El mítico Bar Correo de Córdoba cumple 89 años a la espera de su reapertura

  • Manuel Carrasco cree inviable el funcionamiento de su negocio hasta que las restricciones por el coronavirus cesen

Manuel Carrasco sirve una caña de cerveza en el Bar Correo. Manuel Carrasco sirve una caña de cerveza en el Bar Correo.

Manuel Carrasco sirve una caña de cerveza en el Bar Correo. / El Día

"¿Cuándo abre el Correo?", es una de las preguntas recurrentes entre amigos y compañeros de trabajo que frecuentan el centro de Córdoba. Y es que uno de los negocios hosteleros con más arraigo en la ciudad mantiene sus puertas cerradas a pesar de que los bares hace semanas que trabajan, con restricciones, eso sí, tras el parón de dos meses por la crisis del coronavirus.

El Bar Correo cumplió 89 años de historia el pasado domingo 24 de mayo y vive uno de los momentos más delicados de su extensa trayectoria. Este pequeño negocio hostelero, a escasos metros de la Plaza de las Tendillas, es uno de los puntos de obligada parada para muchos cordobeses a la hora de tomar una caña con los amigos.

Pero el bullicio al pasar las Tendillas camino de Jesús y María hace meses que desapareció y así seguirá, al menos, por el momento. El encargado de comunicarlo ha sido Manuel Carrasco, el dueño del negocio, quien a través de las redes sociales quiso agradecer las muestras de cariño recibidas por el aniversario de un espacio casi centenario en Córdoba. "Cumplimos el 89 aniversario del bar y no hemos podido celebrarlo", lamenta Manolo, que asume que aún tendrá que esperar para reincorporarse al trabajo: "El bar de momento no se va a abrir, porque no es viable. No puedo estar con tres personas dentro del bar y seis en la calle.

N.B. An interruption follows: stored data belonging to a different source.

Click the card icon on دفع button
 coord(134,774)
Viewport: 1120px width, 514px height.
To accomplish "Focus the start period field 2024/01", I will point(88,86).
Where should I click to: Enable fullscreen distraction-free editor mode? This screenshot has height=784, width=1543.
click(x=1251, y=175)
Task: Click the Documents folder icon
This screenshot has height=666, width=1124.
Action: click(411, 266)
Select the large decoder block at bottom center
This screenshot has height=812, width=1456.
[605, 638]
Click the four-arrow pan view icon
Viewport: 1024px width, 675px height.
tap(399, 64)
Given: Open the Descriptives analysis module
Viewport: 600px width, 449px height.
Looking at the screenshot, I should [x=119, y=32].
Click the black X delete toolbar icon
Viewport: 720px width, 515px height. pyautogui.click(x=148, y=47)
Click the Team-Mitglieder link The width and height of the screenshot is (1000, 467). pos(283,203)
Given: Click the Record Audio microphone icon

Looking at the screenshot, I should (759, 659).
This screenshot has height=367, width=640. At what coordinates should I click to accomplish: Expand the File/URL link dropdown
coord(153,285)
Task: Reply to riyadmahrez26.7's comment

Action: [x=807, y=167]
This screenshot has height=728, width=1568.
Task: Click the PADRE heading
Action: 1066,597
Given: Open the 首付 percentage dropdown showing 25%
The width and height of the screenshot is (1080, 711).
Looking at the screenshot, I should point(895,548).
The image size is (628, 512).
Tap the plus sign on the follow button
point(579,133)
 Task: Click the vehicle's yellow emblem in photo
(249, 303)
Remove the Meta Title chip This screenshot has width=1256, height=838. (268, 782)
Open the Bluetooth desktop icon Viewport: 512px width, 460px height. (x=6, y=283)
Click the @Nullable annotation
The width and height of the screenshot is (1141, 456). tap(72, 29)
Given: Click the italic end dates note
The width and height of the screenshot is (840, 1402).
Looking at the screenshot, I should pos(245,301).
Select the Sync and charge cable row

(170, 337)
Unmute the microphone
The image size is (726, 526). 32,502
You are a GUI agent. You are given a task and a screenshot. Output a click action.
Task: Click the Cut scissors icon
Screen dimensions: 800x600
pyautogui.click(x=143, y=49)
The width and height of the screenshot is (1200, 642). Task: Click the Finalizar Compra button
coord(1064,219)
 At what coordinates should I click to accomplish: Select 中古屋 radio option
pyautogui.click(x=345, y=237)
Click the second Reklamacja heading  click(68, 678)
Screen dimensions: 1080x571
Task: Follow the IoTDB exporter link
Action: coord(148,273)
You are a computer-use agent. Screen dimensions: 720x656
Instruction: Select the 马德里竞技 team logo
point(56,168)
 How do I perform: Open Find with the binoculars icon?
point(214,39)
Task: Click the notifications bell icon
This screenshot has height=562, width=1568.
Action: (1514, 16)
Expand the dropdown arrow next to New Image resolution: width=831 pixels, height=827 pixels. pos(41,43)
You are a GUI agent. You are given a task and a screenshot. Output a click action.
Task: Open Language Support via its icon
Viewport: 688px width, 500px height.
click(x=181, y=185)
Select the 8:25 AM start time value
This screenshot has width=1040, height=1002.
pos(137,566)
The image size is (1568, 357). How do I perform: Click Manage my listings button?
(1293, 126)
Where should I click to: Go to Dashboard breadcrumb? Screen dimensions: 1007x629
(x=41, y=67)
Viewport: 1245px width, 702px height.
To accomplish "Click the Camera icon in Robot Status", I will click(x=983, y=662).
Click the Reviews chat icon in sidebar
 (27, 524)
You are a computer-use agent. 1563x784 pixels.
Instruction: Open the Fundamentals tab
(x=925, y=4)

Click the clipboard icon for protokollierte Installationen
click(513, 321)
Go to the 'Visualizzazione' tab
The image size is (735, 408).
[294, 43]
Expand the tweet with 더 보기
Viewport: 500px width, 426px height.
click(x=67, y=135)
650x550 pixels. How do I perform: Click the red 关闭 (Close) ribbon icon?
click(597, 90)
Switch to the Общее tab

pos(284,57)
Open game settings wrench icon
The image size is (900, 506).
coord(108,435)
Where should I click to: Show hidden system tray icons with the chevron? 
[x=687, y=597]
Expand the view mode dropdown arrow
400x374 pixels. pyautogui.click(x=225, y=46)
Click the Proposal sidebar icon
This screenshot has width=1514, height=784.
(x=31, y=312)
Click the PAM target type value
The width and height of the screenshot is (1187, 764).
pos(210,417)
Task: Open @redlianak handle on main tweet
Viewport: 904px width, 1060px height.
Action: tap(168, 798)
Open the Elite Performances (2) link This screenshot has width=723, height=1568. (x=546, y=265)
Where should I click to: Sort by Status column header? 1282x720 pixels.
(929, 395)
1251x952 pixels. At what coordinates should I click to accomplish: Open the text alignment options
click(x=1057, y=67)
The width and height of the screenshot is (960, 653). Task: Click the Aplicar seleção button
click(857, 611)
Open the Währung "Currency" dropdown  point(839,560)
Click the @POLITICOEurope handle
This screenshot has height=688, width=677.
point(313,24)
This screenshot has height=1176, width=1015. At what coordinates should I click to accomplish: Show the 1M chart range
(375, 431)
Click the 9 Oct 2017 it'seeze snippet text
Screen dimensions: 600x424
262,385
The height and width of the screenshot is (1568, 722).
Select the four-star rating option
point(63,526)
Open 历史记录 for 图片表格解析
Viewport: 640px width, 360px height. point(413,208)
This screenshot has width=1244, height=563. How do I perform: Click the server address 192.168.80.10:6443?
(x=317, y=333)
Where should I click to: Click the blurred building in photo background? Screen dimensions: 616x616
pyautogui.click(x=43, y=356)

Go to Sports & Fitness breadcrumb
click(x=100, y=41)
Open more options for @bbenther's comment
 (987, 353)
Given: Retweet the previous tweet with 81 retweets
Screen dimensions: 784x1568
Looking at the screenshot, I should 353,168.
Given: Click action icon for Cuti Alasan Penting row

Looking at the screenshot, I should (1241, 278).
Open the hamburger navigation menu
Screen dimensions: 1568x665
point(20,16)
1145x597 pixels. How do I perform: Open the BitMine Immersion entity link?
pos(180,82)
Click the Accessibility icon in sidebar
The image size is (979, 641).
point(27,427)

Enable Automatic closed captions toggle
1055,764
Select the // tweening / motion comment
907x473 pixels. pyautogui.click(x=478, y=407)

Hasta que no pase el mes de junio...", cuenta el propietario de uno de esos negocios históricos en la ciudad que ahora vive un momento delicado debido a la crisis del coronavirus.

Las restricciones con las que aún deben operar los negocios de hostelería, pese a encontrarse Córdoba ya en la Fase 2 de la desescalada, hacen imposible reanudar la actividad del Correo, que tiene su gran atractivo en la singular comodidad de su entrada, donde ni siquiera hacen falta mesas para que los clientes se arremolinen caña en mano.

A la espera de mejores tiempos para la hostelería, cuando la relajación de las restricciones permita de nuevo el funcionamiento a pleno aforo de los locales, y la nueva normalidad sea ya una realidad para los cordobeses, el Correo permanecerá cerrado. Y con él, sus 89 años de historia.